American author and sportswriter

Lang Whitaker is a sportswriter who works for the Memphis Grizzlies as the General Manager of Grizz Gaming, and a contributor to Grind City Media, as well as a contributor to GQ Magazine.

==Career==

From 2000 to 2013, Whitaker worked as a writer and editor for SLAM Magazine, a hip-hop-influenced basketball magazine. From 2006 to 2008, Whitaker was the editor-in-chief of Striker, an American soccer magazine. From 2008 to 2010, Whitaker wrote a weekly column for Hawks.com, the official site of the Atlanta Hawks. During the 2008–09 NBA season, he did color commentary on several radio broadcasts of Hawks games.

In 2010, he was one of the co-authors of the book "FreeDarko Presents: The Undisputed Guide to Pro Basketball History."

In 2011, he co-founded the sports website The Classical alongside FreeDarko founder Bethlehem Shoals and several others.

From 2011 to 2013, he was GQs NBA writer for GQ.com.

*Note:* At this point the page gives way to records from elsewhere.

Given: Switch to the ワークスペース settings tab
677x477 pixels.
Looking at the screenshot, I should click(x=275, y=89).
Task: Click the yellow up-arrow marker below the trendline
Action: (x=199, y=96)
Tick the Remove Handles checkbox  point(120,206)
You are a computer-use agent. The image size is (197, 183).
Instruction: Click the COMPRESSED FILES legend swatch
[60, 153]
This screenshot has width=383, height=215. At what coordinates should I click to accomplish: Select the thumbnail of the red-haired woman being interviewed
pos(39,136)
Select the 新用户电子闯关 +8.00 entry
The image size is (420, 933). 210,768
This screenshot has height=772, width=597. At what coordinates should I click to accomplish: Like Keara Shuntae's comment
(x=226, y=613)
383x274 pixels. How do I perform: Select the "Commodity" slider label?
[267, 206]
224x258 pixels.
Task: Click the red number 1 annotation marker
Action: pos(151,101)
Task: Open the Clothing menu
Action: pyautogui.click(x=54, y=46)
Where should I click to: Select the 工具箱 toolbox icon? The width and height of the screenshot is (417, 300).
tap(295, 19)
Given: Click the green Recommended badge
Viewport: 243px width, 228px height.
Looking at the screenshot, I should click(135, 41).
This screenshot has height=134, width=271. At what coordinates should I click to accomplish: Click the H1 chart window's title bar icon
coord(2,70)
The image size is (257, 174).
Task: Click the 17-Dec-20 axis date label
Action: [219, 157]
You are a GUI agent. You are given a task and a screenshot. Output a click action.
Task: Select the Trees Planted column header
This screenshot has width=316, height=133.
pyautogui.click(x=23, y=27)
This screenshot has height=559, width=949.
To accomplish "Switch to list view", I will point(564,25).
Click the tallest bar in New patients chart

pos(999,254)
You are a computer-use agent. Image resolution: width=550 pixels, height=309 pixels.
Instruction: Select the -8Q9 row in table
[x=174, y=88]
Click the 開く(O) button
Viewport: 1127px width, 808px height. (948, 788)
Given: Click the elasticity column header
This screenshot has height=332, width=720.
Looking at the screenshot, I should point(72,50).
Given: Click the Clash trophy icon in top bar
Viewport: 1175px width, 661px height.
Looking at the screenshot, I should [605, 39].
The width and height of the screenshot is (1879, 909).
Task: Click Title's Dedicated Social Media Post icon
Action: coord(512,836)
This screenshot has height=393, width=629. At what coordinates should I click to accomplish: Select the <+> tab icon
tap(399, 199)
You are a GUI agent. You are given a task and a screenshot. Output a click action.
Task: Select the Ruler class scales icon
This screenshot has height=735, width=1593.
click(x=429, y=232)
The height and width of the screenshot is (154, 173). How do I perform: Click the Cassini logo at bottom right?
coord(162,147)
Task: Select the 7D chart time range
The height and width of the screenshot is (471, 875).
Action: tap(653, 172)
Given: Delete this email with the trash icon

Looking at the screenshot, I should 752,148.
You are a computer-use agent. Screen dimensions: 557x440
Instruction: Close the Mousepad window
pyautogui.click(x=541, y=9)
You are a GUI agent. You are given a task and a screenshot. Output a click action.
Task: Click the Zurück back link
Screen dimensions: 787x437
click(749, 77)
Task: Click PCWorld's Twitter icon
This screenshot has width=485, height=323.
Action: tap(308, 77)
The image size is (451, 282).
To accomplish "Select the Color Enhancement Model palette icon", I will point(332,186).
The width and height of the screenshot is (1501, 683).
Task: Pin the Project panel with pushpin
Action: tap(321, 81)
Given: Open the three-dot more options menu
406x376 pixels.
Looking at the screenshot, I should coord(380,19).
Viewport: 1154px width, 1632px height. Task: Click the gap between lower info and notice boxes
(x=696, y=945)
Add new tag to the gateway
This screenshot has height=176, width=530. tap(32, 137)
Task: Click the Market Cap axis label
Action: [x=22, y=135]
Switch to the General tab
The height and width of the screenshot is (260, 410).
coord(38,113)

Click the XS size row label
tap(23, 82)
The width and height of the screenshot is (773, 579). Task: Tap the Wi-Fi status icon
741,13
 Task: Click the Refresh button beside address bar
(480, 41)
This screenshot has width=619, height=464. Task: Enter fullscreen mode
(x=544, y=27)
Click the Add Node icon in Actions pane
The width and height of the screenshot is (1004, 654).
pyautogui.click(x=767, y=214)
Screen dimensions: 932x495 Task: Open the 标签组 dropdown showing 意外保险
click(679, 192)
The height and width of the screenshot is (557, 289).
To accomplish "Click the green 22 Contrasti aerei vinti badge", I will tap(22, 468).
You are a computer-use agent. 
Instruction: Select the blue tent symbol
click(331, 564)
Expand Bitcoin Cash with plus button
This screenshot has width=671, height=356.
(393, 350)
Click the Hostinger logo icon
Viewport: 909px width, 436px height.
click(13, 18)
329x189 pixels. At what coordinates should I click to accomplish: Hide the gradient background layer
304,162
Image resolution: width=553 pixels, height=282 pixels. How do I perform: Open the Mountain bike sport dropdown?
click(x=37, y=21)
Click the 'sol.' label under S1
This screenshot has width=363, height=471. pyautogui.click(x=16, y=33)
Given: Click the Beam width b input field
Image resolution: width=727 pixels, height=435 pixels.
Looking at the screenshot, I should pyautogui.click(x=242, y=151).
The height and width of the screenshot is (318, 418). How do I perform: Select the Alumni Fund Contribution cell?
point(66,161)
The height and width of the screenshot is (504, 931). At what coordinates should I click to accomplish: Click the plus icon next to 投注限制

Since 2015, Whitaker has written regularly about cooking and food for GQ.

From 2013 to 2017, he worked for NBA Digital, writing for NBA.com, co-hosting the Hang Time Podcast, and appearing on NBA TV.

==Personal life==
He attended the University of Georgia and has written for magazines, newspapers and made guest appearances on television. He is an avid fan of Atlanta's three major professional sports franchises: basketball's Atlanta Hawks, baseball's Atlanta Braves, and football's Atlanta Falcons as well as English soccer team Manchester United. Whitaker has also been written about in The New Yorker and The New York Times. He appeared as a cultural commentator on VH1's series "I Love the New Millennium."

His memoir about growing up as a fan of the Atlanta Braves and Bobby Cox, titled "In the Time of Bobby Cox: The Atlanta Braves, Their Manager, My Couch, Two Decades, and Me," was released in March 2011, from Scribner.